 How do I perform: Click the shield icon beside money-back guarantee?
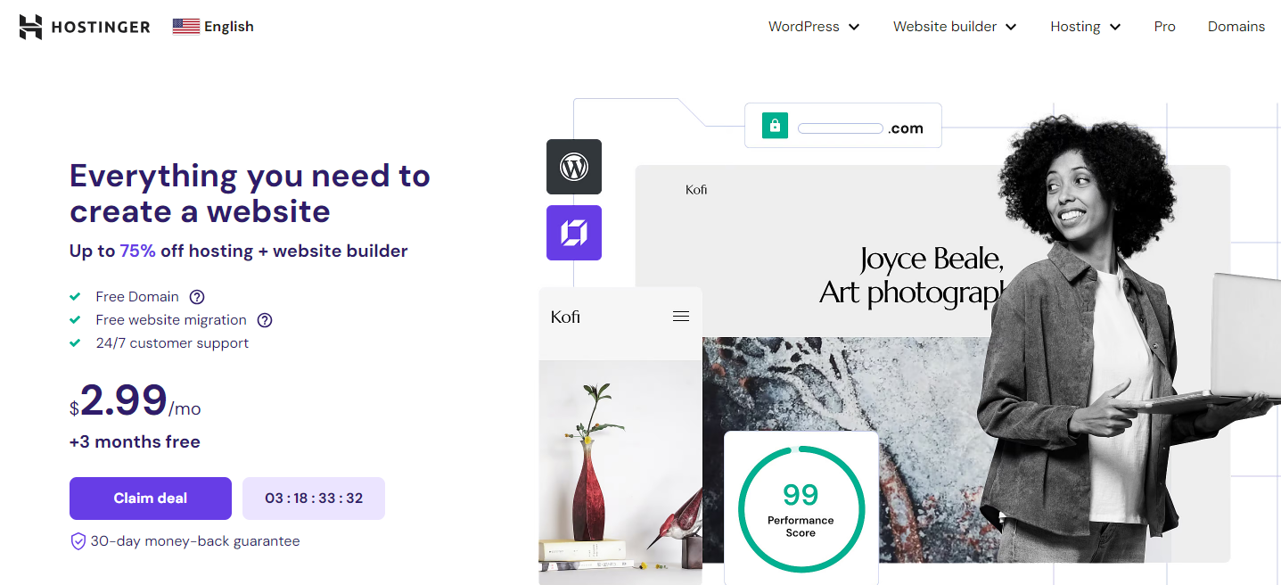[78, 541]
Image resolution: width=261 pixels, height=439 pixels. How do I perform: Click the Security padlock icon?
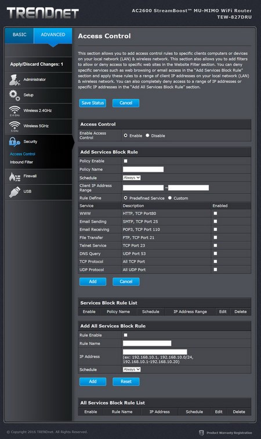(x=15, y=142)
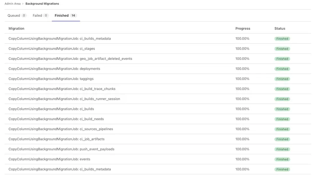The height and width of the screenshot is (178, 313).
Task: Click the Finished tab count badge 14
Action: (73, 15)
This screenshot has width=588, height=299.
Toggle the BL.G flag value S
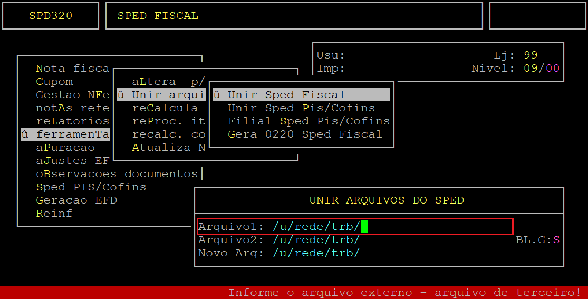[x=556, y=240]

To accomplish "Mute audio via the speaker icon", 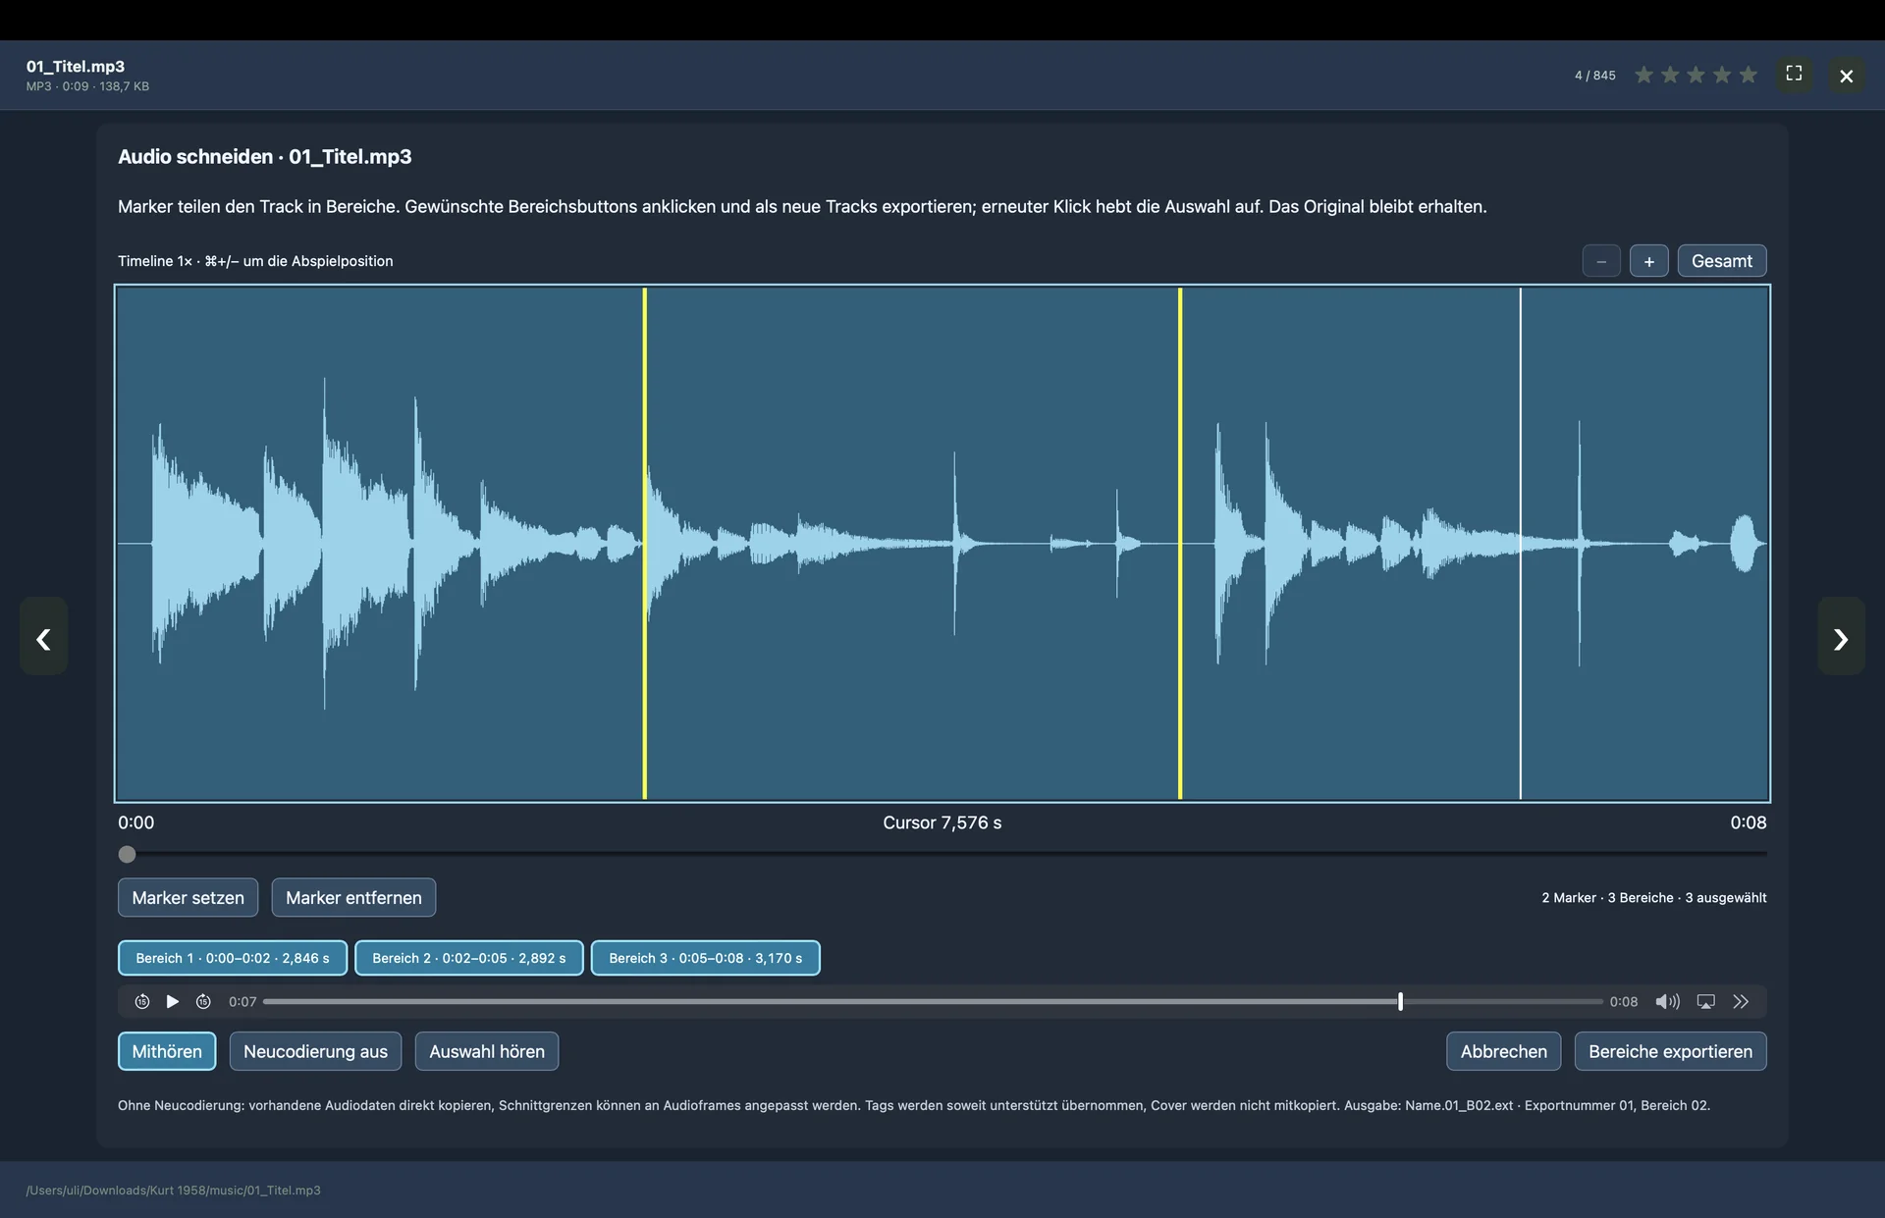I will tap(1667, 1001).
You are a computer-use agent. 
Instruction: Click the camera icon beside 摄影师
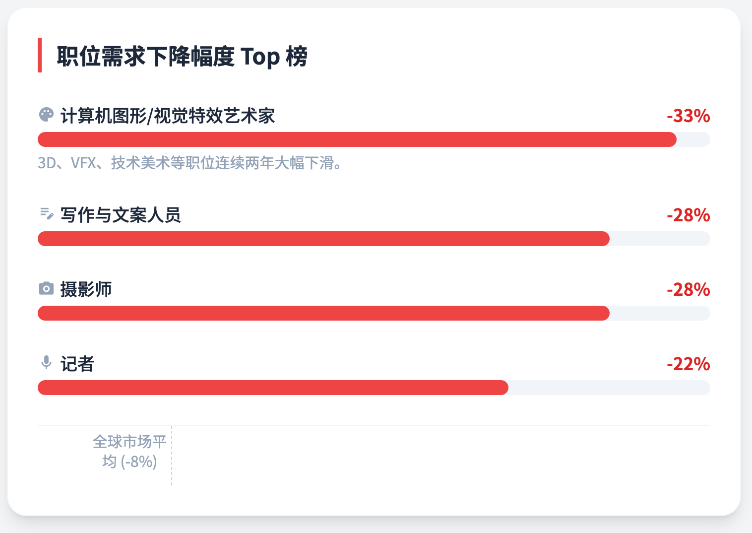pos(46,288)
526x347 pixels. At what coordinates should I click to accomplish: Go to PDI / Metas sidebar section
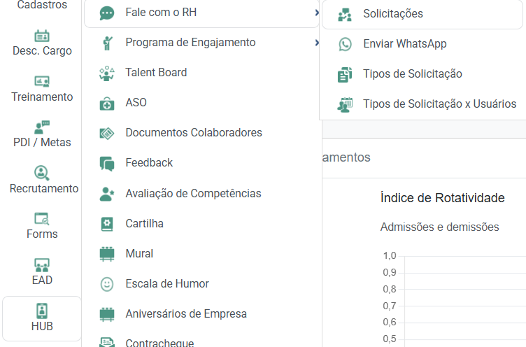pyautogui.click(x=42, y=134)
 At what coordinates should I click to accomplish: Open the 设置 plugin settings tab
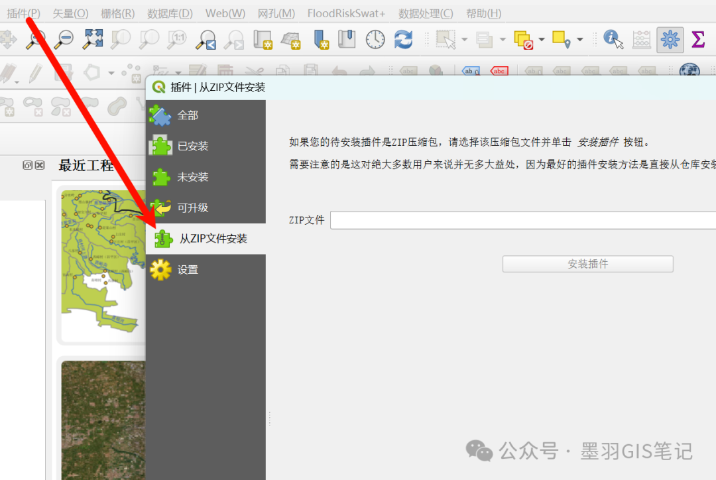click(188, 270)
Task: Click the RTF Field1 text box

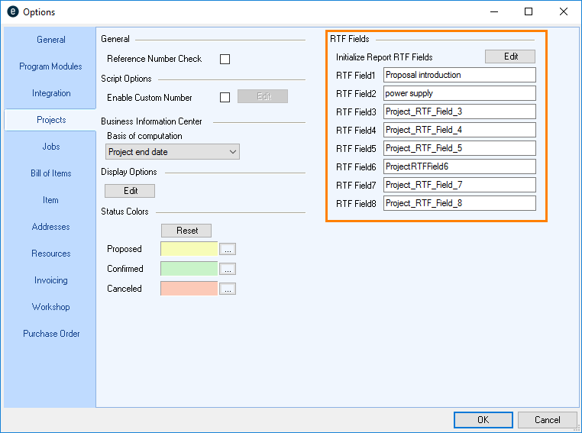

_ _ _

▶ _What you are asked to do_: Nothing but the lines from the one containing "526x347 pixels. At" through the last line of the records should appear in the copy, exactly as written and without pictures.

▶ _Answer box_:
526x347 pixels. At what coordinates should I click to accomplish: Go to PDI / Metas sidebar section
pyautogui.click(x=42, y=134)
 At what coordinates should I click to accomplish: Open the 设置 plugin settings tab
click(188, 270)
Task: Click the RTF Field1 text box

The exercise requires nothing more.